Exercise tasks ::
1 – In the passage on electromagnetic potentials, answer these questions:
(a) How many polarizations does a massless particle have?
(b) What happens to $\mathbf E$ and $\mathbf B$ under the gauge transformation labeled (1)?
(c) Without any conditions imposed, how many components does the 4-potential appear to have?
2 – How would the passage on electromagnetic potentials and gauge symmetry go on after its final line? Continue it from there.

Text block ::
In fact, the full system of Maxwell's equations provides the statement that the only two vector components of the EM field $\mathbf E, \mathbf B$ are independent (in general, due to a deep symmetry reason, namely that a massless particle has only two polarizations). Next, if we write EM field in terms of 4-potential $$ A_{\mu} \equiv \left( V, \mathbf A\right)_{\mu} $$ (for example, $A_{0} \equiv V$), $$ \mathbf E = -\frac{\partial \mathbf A}{\partial t} - \nabla V, \quad \mathbf B = \nabla \times \mathbf A, $$ we add new unphysical gauge symmetry transformation $$ \tag 1 V \to V + \frac{\partial \varphi}{\partial t}, \quad \mathbf A \to \mathbf A - \nabla \varphi , $$ under which $\mathbf E, \mathbf B$ is unchanged: $$ \mathbf E \to \mathbf E, \quad \mathbf B \to \mathbf B $$ I.e., $A_{\mu}$ is not unique. Also, it seems that without imposing some conditions 4-potential has 4 components, while this number must be 2, in correspondence to the number of independent components of $\mathbf E, \mathbf B$. Is this a problem? No.

Material ::
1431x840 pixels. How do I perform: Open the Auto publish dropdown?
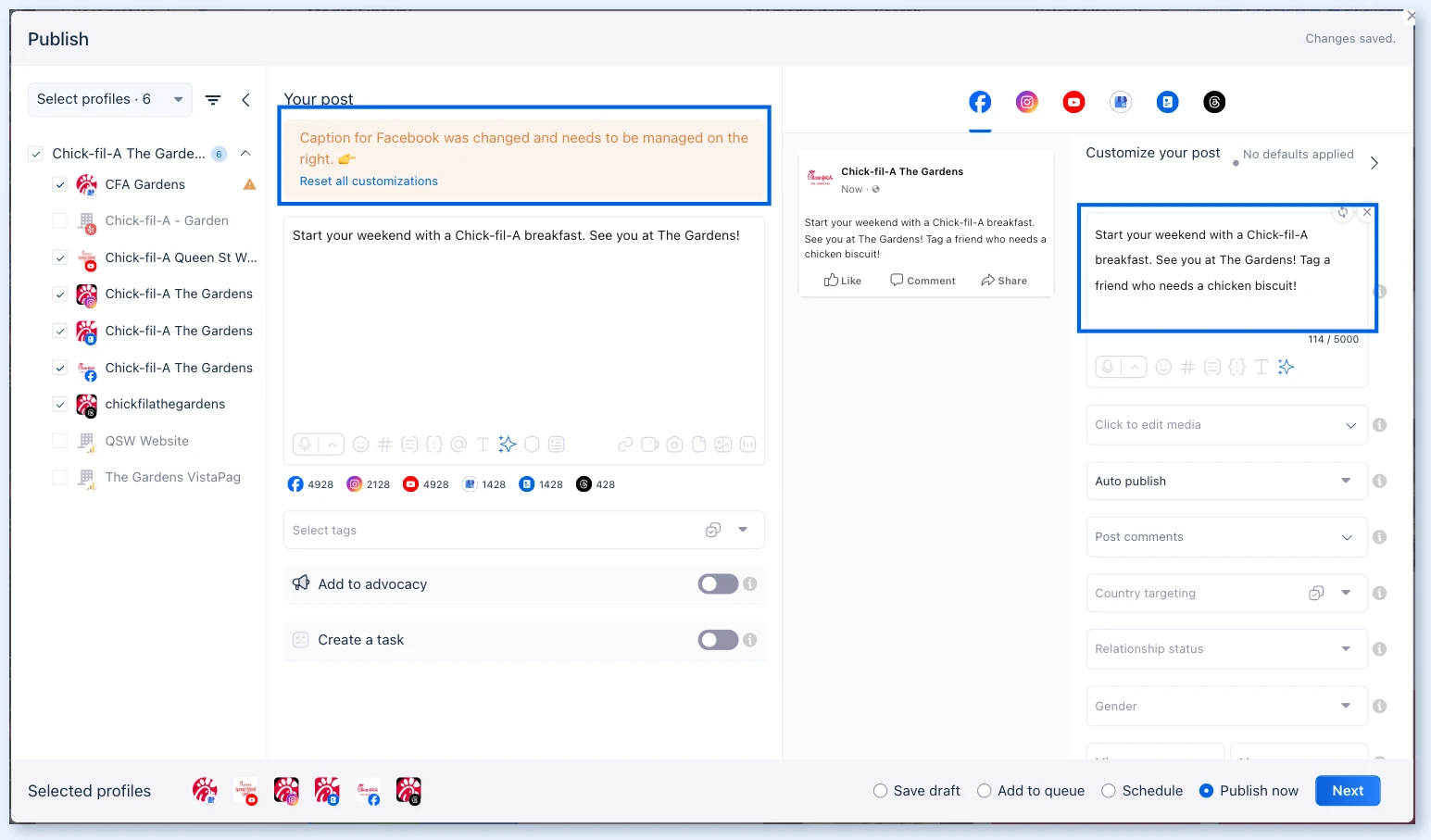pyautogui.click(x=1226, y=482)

* * *

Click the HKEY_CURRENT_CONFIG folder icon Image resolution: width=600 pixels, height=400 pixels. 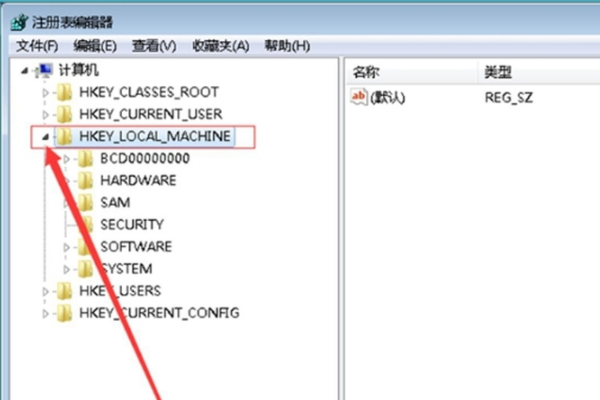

Outputs ::
1 –
(a) Two.
(b) They are unchanged.
(c) Four.

2 –
We need to constuct the precise scheme of reduction of number of components, which includes the problem of uniqueness of 4-potential. The gauge symmetry is unphysical, so first we may fix $\varphi$ in $(1)$ by imposing so-called gauge condition, which leaves three independent components of $A_{\mu}$ instead four. It may be, for example, Coulomb gauge condition, $$ \nabla \cdot \mathbf A = 0, $$ or lorentz invariant condition, such as $$ \partial_{\mu}A^{\mu} = \frac{\partial V}{\partial t} + \nabla \cdot \mathbf A = 0 $$ Next, we reduce the number of components from three to two by using first Maxwell equation, which is called Gauss law, since in fact it is the bound, because it doesn't contain first time derivatives of $\mathbf E$ or, correspondingly, second time derivatives of $A_{\mu}$ (it doesn't describe propagated degrees of freedom). For example, for Coulomb gauge this equation takes the form $$ \nabla \cdot \mathbf E = -\Delta V - \frac{\partial (\nabla \cdot \mathbf A )}{\partial t} = -\Delta V = 4 \pi \rho , $$ from which we have the scalar potential as function of charge density. For $\rho = 0$, which is true in the case of magnetostatics, we may simply set $V$ to zero.

So that, we reduce the number of $A_{\mu}$ from four to two, as it must be, and solve the uniqueness problem.

Let summarize: if we have used the Gauss law as the bound, i.e., if we have reduced the number of components of 4-potential from four to three, the only thing that we need to fix it uniquely is to impose such gauge condition, since without doing that 4-potential is determined only up to unphysical transformation.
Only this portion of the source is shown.